Au cœur du dispositif russe ayant contribué à les contrer, l’ex-groupe Wagner, renommé Africa Corps, plus directement lié aux services de renseignements russes (GRU) et donc à Poutine. Ses hommes sont désormais bien en place au sein de cette charnière centrale en Afrique subsaharienne que constituent les trois pays du Sahel (Mali, Burkina Faso, Niger) et la Centrafrique. S’y adjoignent les effectifs restant en Libye et au Soudan, et tous les efforts diplomatiques faits pour préparer d’autres pays à les rejoindre, comme la Guinée, le Tchad, peut-être demain la Tunisie.

Stratèges

Younous-Bek  Evkranov, le vice-ministre russe de la Défense, et le général du GRU Averyanov semblent bien être les stratèges désignés par Poutine pour reprendre en mains cette double offensive africaine : militaire, pour laquelle 40.000 hommes pourraient être déployés sous différentes formes, mais aussi économique avec tous les trafics induits (or, diamants, bois, spiritueux…).

* _CONSIGNES_
[1] Répondez à ces questions sur le texte sur l'Africa Corps :
(a) Quel nouveau nom porte l'ex-groupe Wagner ?
(b) Quels pays constituent la charnière centrale en Afrique subsaharienne ?
(c) Combien d'hommes pourraient être déployés pour le volet militaire de l'offensive ?
[2] Reprenez, s'il vous plaît, le texte sur l'Africa Corps à la suite de sa dernière phrase.

* _MATÉRIEL FOURNI_
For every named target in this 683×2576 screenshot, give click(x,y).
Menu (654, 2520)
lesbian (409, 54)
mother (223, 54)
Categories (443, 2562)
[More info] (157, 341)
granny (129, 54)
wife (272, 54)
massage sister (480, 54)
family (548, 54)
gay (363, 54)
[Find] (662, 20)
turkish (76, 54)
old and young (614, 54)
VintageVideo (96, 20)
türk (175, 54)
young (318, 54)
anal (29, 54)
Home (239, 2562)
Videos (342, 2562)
* * *
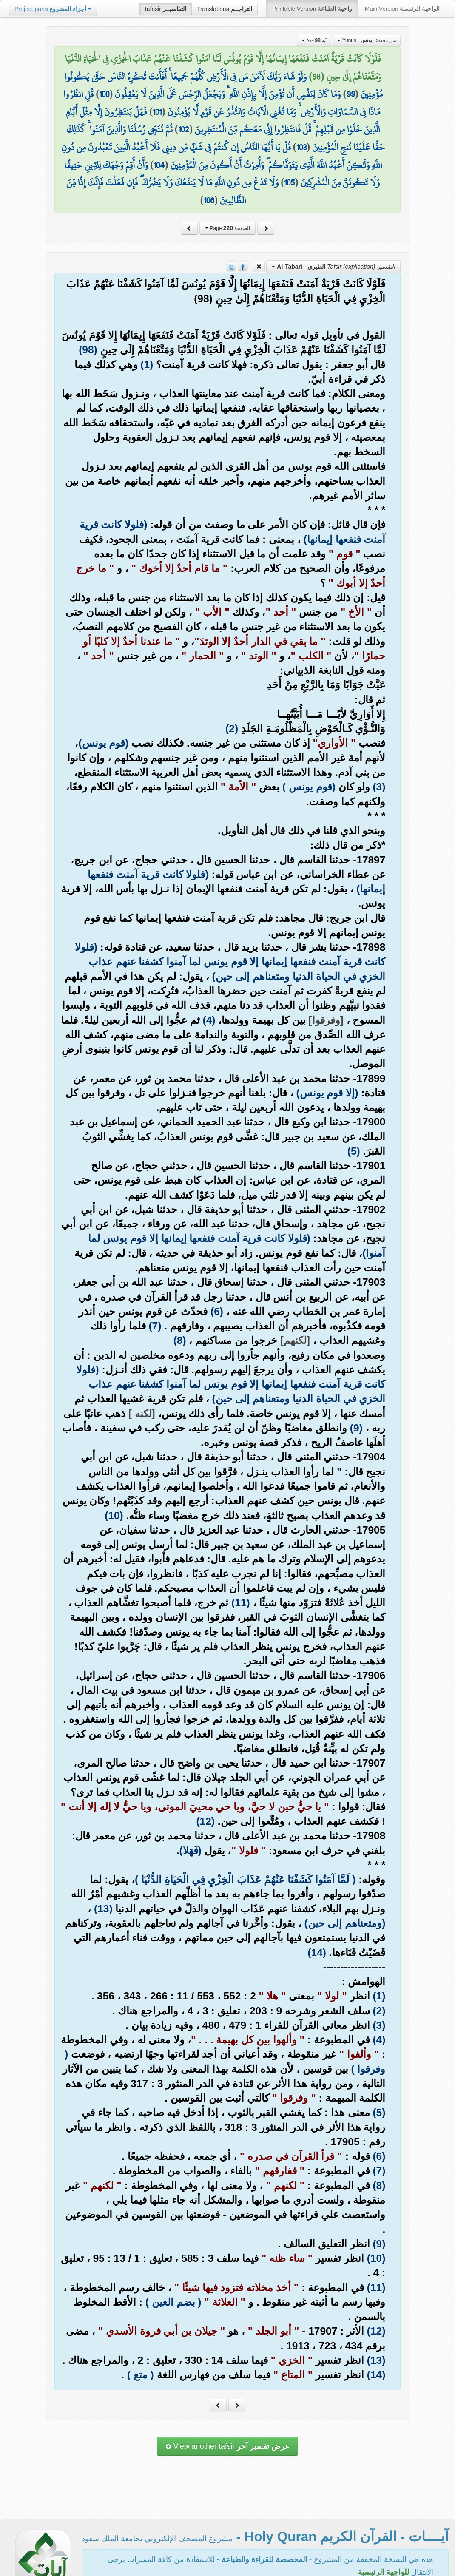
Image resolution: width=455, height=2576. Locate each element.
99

* _RÉPONSES_
[1]
(a) Africa Corps.
(b) Les trois pays du Sahel (Mali, Burkina Faso, Niger) et la Centrafrique.
(c) 40.000 hommes.

[2]
Nouveau nom, nouveaux dispositifs, nouveaux chefs parfois. Mais pour quelle efficacité réelle au service de ces populations ? Rien de probant, si l’on en juge par la récente « hécatombe » de Mansila, le 11 juin dernier, dans le Nord-Est du Burkina Faso : 112 morts après l’attaque d’un détachement militaire par le GSIM, entraînant une fragilisation de la junte et de son chef Ibrahim Traoré. Prétexte idéal pour la Russie pour envoyer plusieurs dizaines « d’instructeurs » supplémentaires.  Et pendant que l’Africa Corps engrange des bénéfices, les fractures entre l’Afrique et l’Occident ne cessent de s’élargir.